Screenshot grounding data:
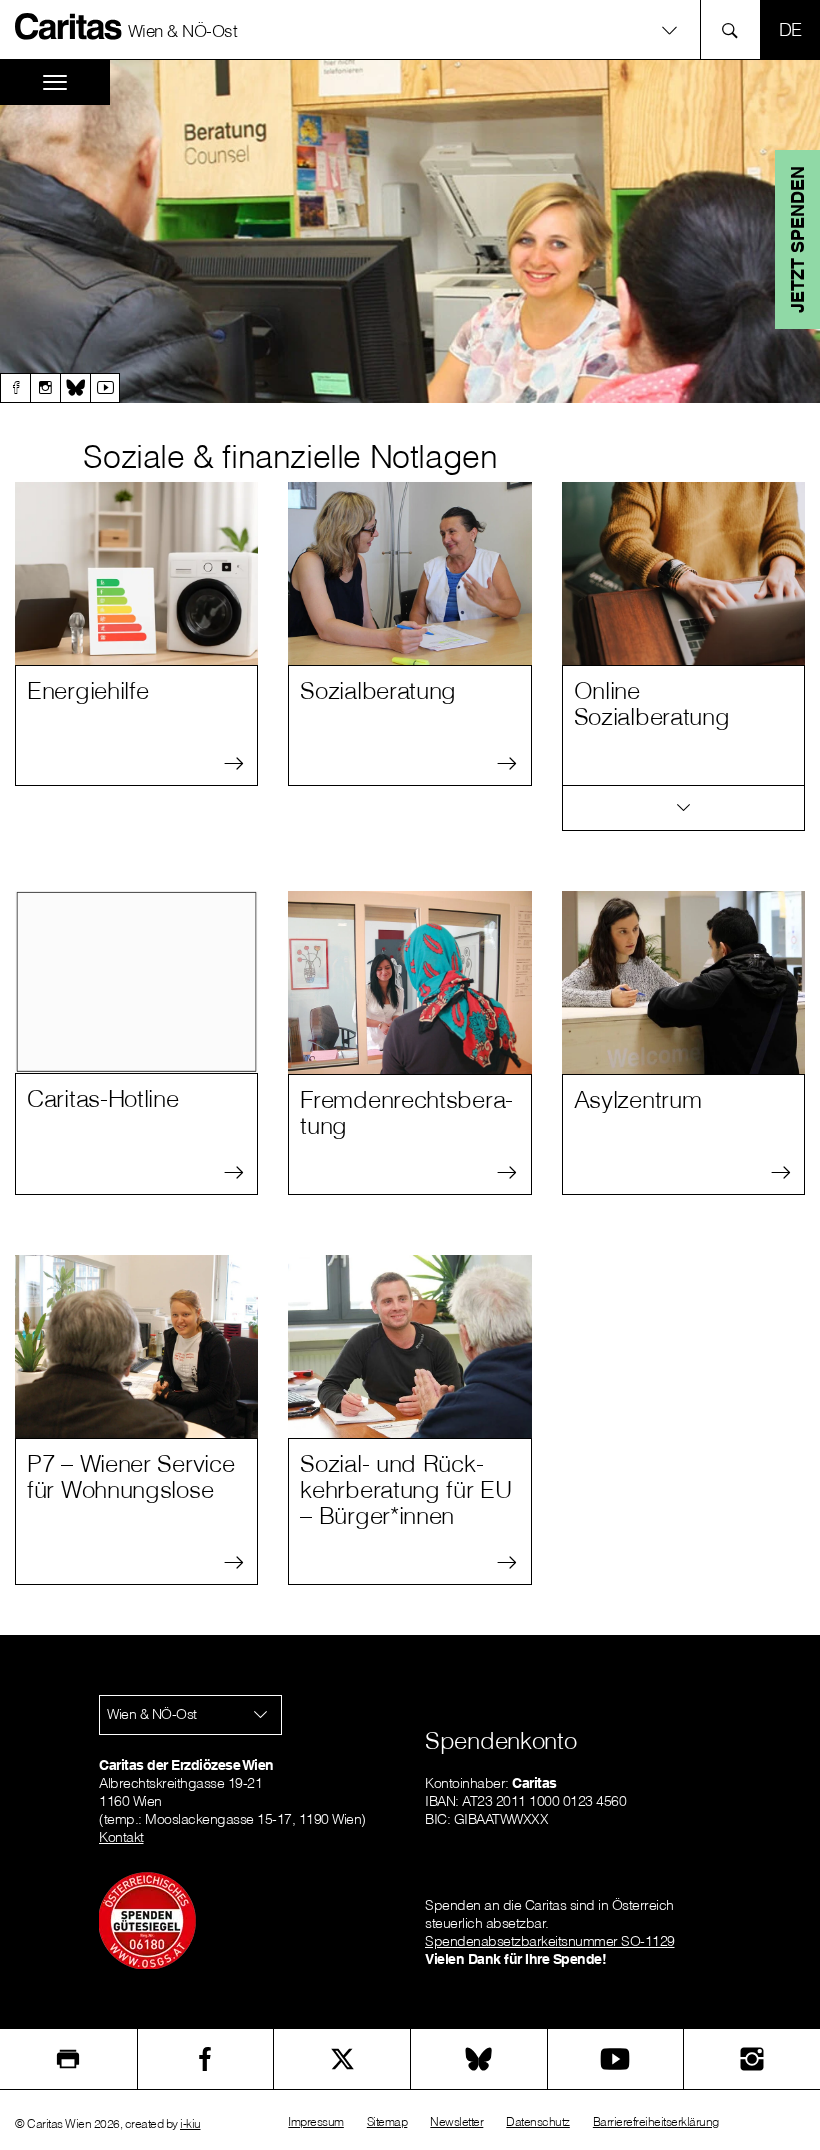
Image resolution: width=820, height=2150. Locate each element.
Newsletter (456, 2121)
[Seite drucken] (68, 2059)
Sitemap (387, 2121)
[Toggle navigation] (55, 82)
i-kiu (190, 2123)
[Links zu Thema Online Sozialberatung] (683, 808)
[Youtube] (105, 388)
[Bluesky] (75, 388)
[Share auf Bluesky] (479, 2059)
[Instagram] (45, 388)
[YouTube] (616, 2059)
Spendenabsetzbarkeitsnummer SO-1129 (550, 1941)
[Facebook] (15, 388)
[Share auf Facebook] (206, 2059)
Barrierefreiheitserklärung (656, 2121)
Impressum (316, 2121)
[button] (409, 29)
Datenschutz (538, 2121)
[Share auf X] (342, 2059)
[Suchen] (735, 29)
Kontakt (121, 1837)
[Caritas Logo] (69, 26)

**Instructions for the task**
Copy nothing except the lines from the one holding "[Bluesky] (75, 388)" through the last line of the data above, and return them exactly.

**Result of the exercise**
[Bluesky] (75, 388)
[Share auf Bluesky] (479, 2059)
[Instagram] (45, 388)
[YouTube] (616, 2059)
Spendenabsetzbarkeitsnummer SO-1129 (550, 1941)
[Facebook] (15, 388)
[Share auf Facebook] (206, 2059)
Barrierefreiheitserklärung (656, 2121)
Impressum (316, 2121)
[button] (409, 29)
Datenschutz (538, 2121)
[Share auf X] (342, 2059)
[Suchen] (735, 29)
Kontakt (121, 1837)
[Caritas Logo] (69, 26)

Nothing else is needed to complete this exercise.